START

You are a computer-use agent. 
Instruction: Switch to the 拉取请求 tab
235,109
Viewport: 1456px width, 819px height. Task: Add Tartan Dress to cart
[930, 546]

END

> DESCRIPTION OF THE TASK
Copy each of the rows above again, word for word and in the same order, with nothing changed.

> FINAL RESULT
You are a computer-use agent. 
Instruction: Switch to the 拉取请求 tab
235,109
Viewport: 1456px width, 819px height. Task: Add Tartan Dress to cart
[930, 546]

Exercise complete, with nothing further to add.